RTC planners work on two additional transfer stations
Tuesday, Jan. 9, 2001 | 11:12 a.m.
In rush-hour traffic along the Strip, packed CAT buses arrive in groups of three and would-be riders are often left waiting in the street.
Transportation planners are as frustrated as the tourists and are vowing to do more than laugh in vain at the problem.
Bruce Turner, a planner for the Regional Transportation Commission, can laugh with the best of them.
"The only way to put more buses on the Strip is to build a moving walkway on top of them and let people travel that way," he said.
But Turner and other officials are going beyond the jokes.
While more buses may be impossible, officials say more efficiency is not.
Planners have two new bus transfer stations planned that should be built and serving riders by early 2003.

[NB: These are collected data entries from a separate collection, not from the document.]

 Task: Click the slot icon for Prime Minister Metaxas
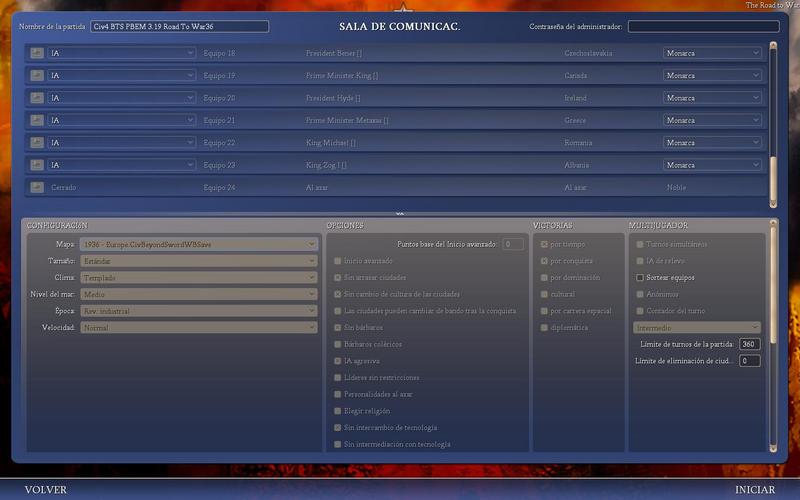tap(37, 120)
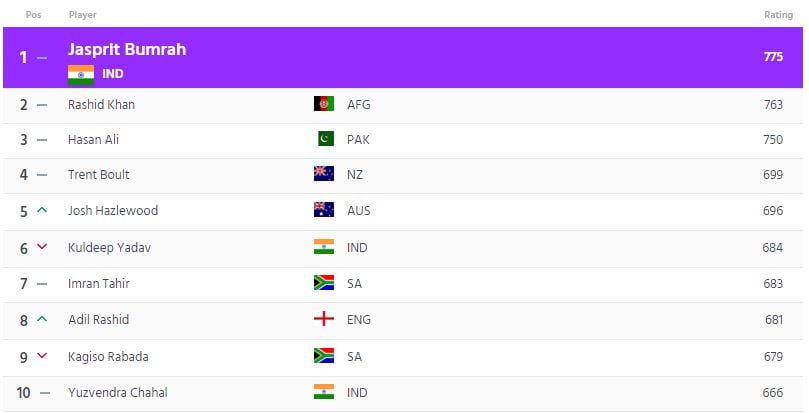This screenshot has width=809, height=413.
Task: Click the India flag under Jasprit Bumrah
Action: pyautogui.click(x=81, y=74)
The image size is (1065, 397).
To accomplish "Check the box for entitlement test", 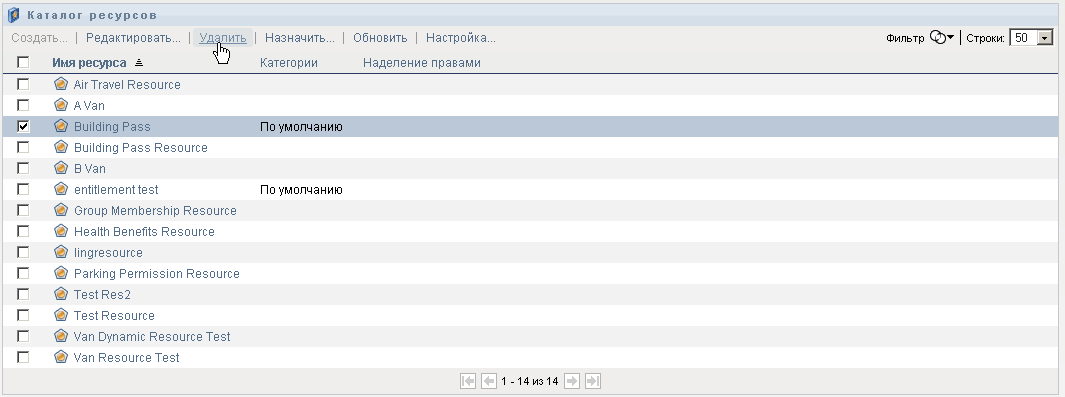I will (x=23, y=189).
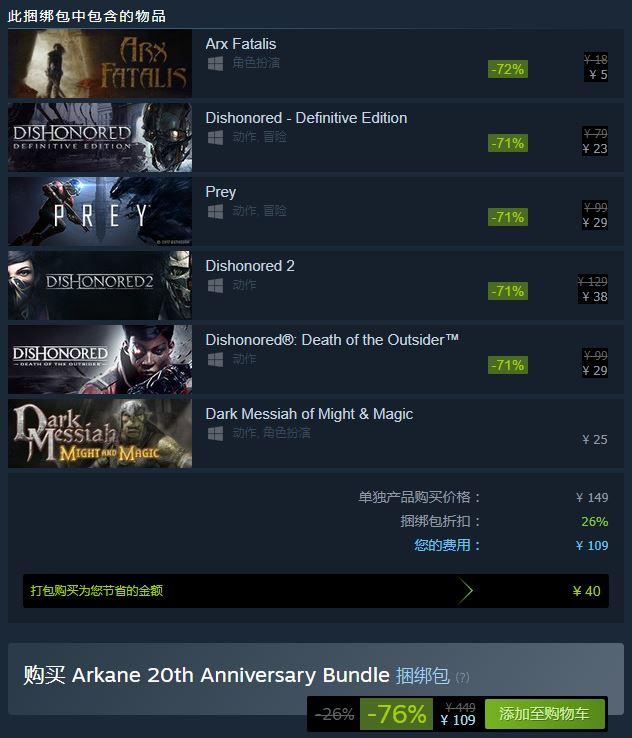Open the Arx Fatalis banner thumbnail
The width and height of the screenshot is (632, 738).
coord(100,64)
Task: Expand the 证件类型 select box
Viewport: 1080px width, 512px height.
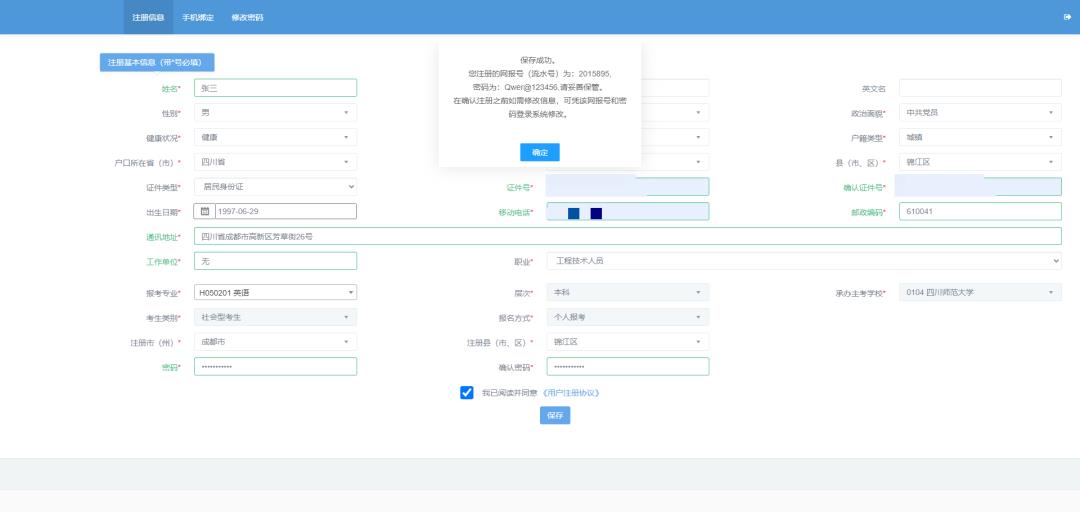Action: pyautogui.click(x=275, y=187)
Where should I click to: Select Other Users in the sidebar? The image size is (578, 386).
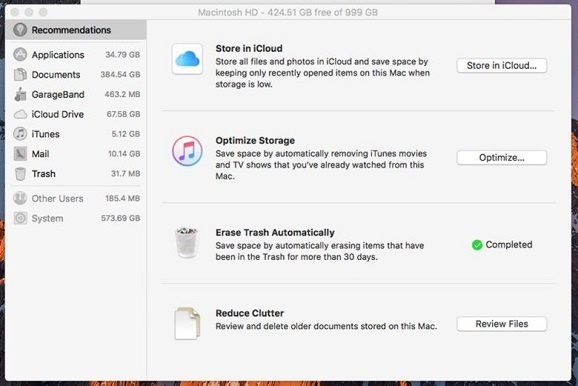[76, 198]
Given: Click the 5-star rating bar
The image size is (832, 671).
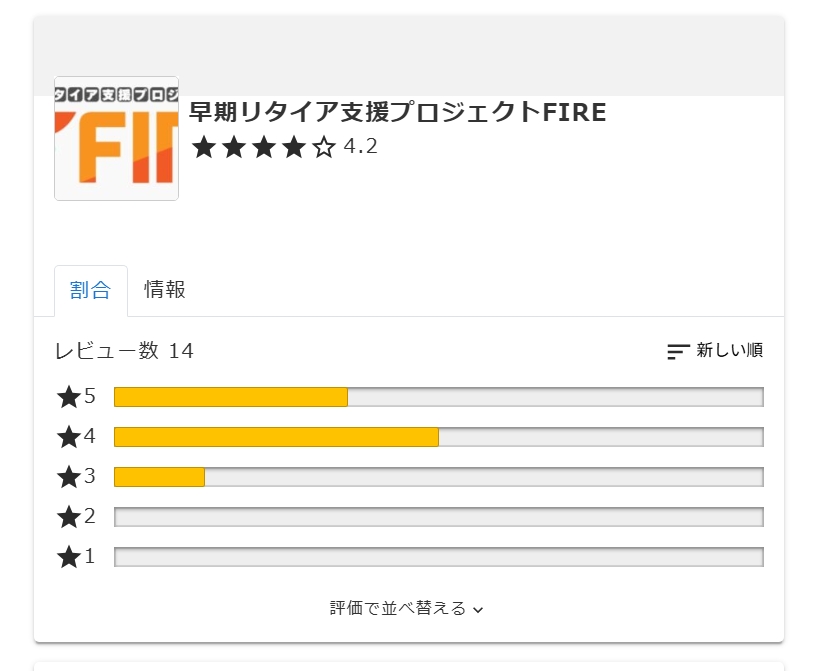Looking at the screenshot, I should click(x=438, y=397).
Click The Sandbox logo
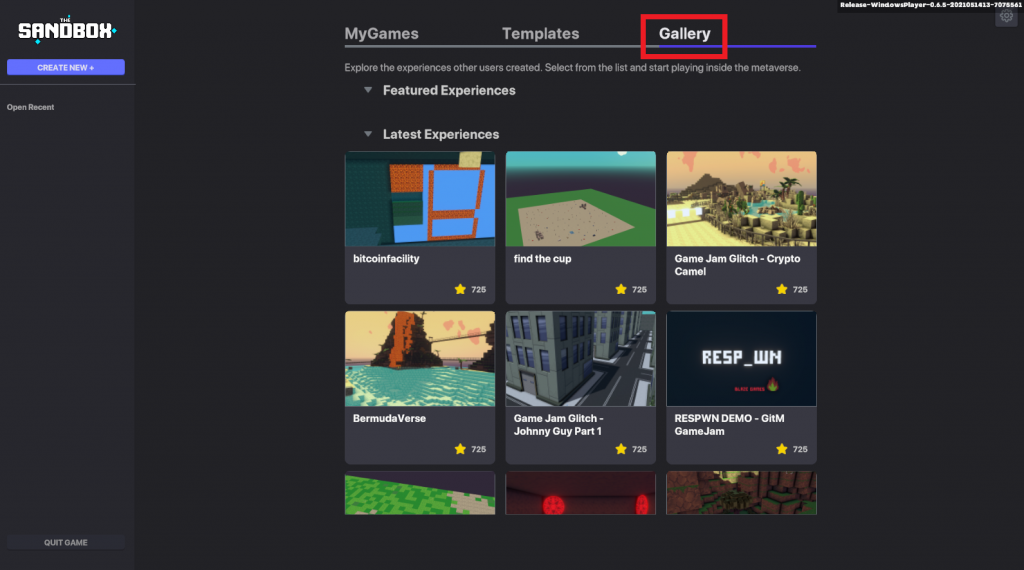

Bus hubs in Henderson and at the southern end of the Strip will complement the Downtown Transportation Center on Stewart Avenue. They will allow riders to transfer more safely and more comfortably. Additional parking spaces will be available for people to leave their cars and travel by bus to work. And buses will spend less time "dead-heading," or traveling without passengers on their way back to transfer centers to refuel.

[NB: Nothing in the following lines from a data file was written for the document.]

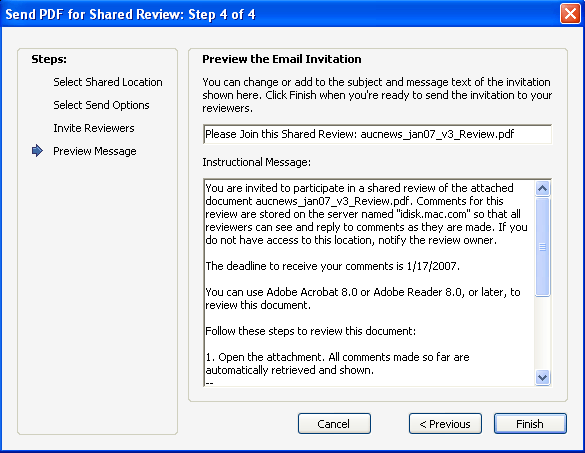Select the Preview Message step
Viewport: 585px width, 453px height.
[95, 151]
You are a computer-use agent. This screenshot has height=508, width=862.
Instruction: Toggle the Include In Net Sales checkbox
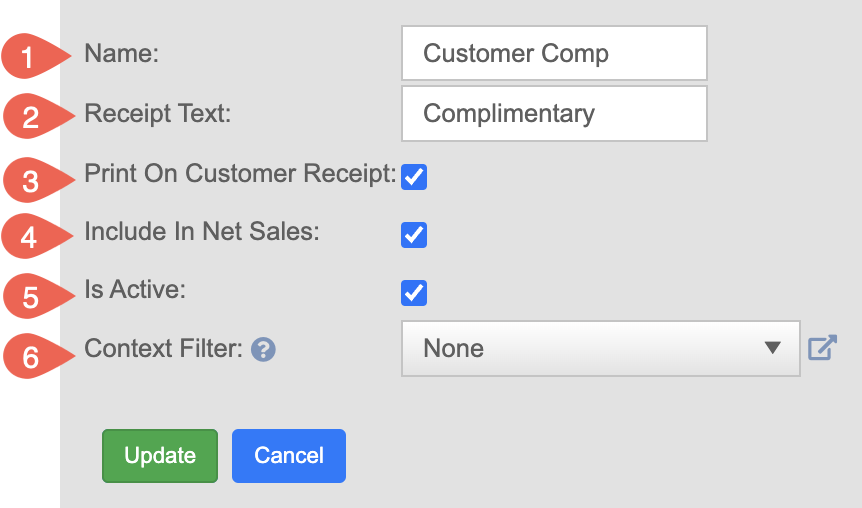click(x=414, y=235)
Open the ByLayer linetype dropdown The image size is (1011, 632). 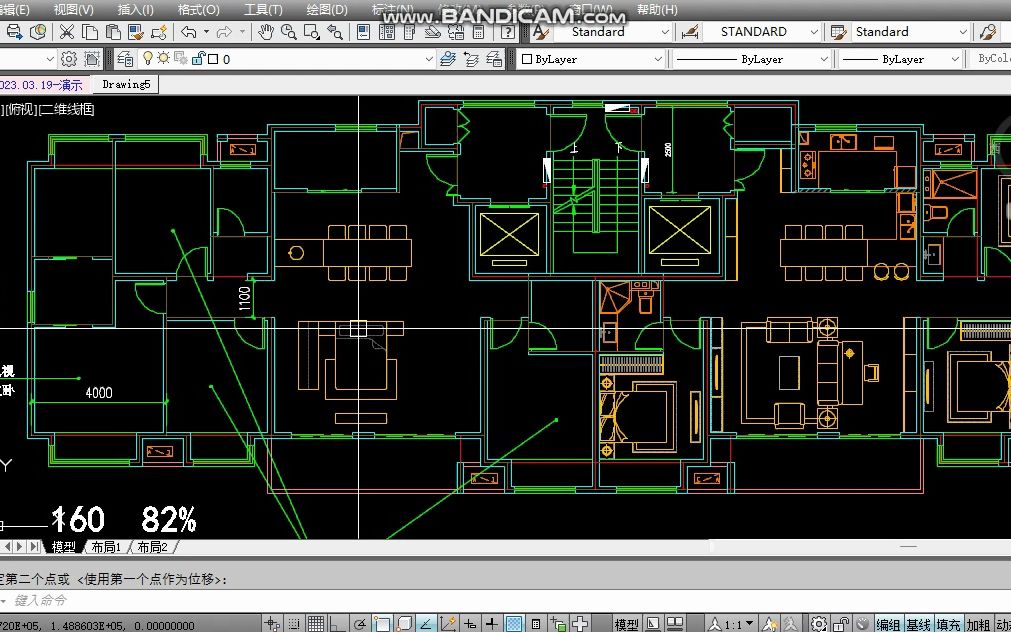(x=752, y=59)
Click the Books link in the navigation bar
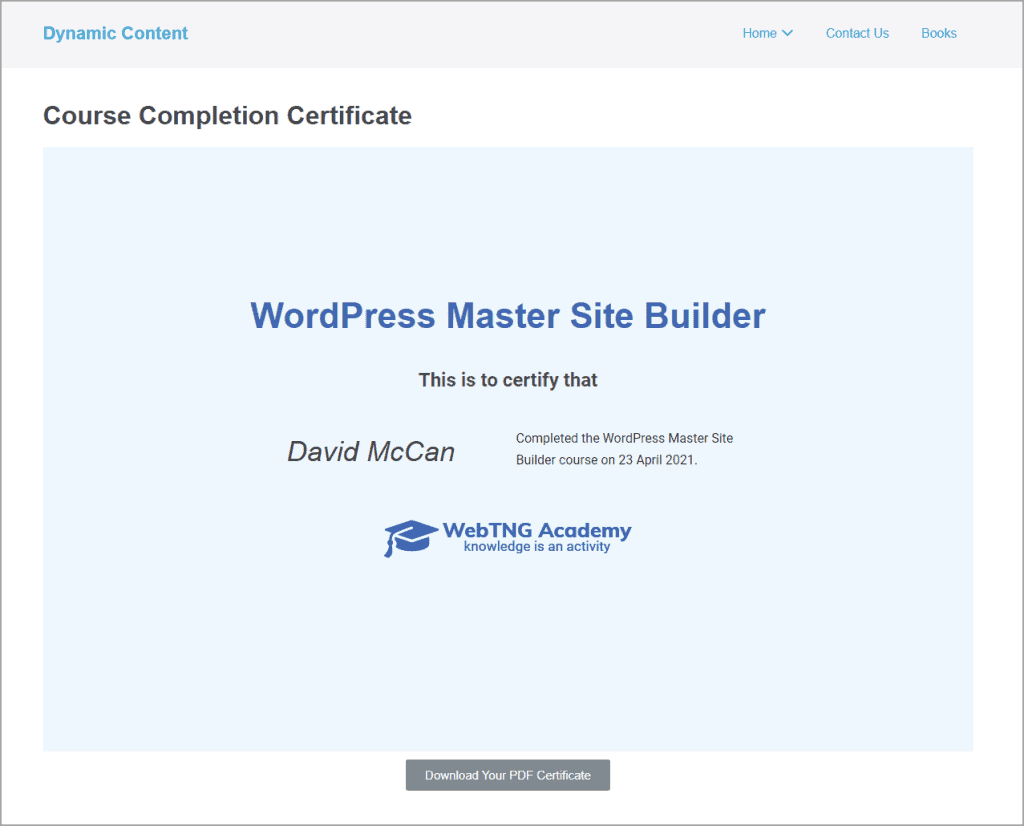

The RTC paid $3.8 million for the 10-acre site at the southern end of the Strip, at Gilespie Street and Sunset Road. Negotiations are under way with several private landowners for parcels in Henderson along Boulder Highway.
"We want to attract the discretionary riders," Turner said. "Someone who says, 'Hey, that's a secure place. I could drop off my daughter who goes to community college. Maybe she could have a little breakfast.' "
With additional express routes planned to the downtown and Strip destinations during peak travel hours, Fred Ohene, assistant general manager at RTC, says even more riders will be found. "We are trying to attract people who like the idea of mass transit, but believe it takes too long," Ohene said.
But even if the RTC is able to add to the 51 million riders it says rode the CAT buses in 1999, some say for mass transit to succeed in the Las Vegas Valley, planners will have to work toward a comprehensive light rail or monorail system.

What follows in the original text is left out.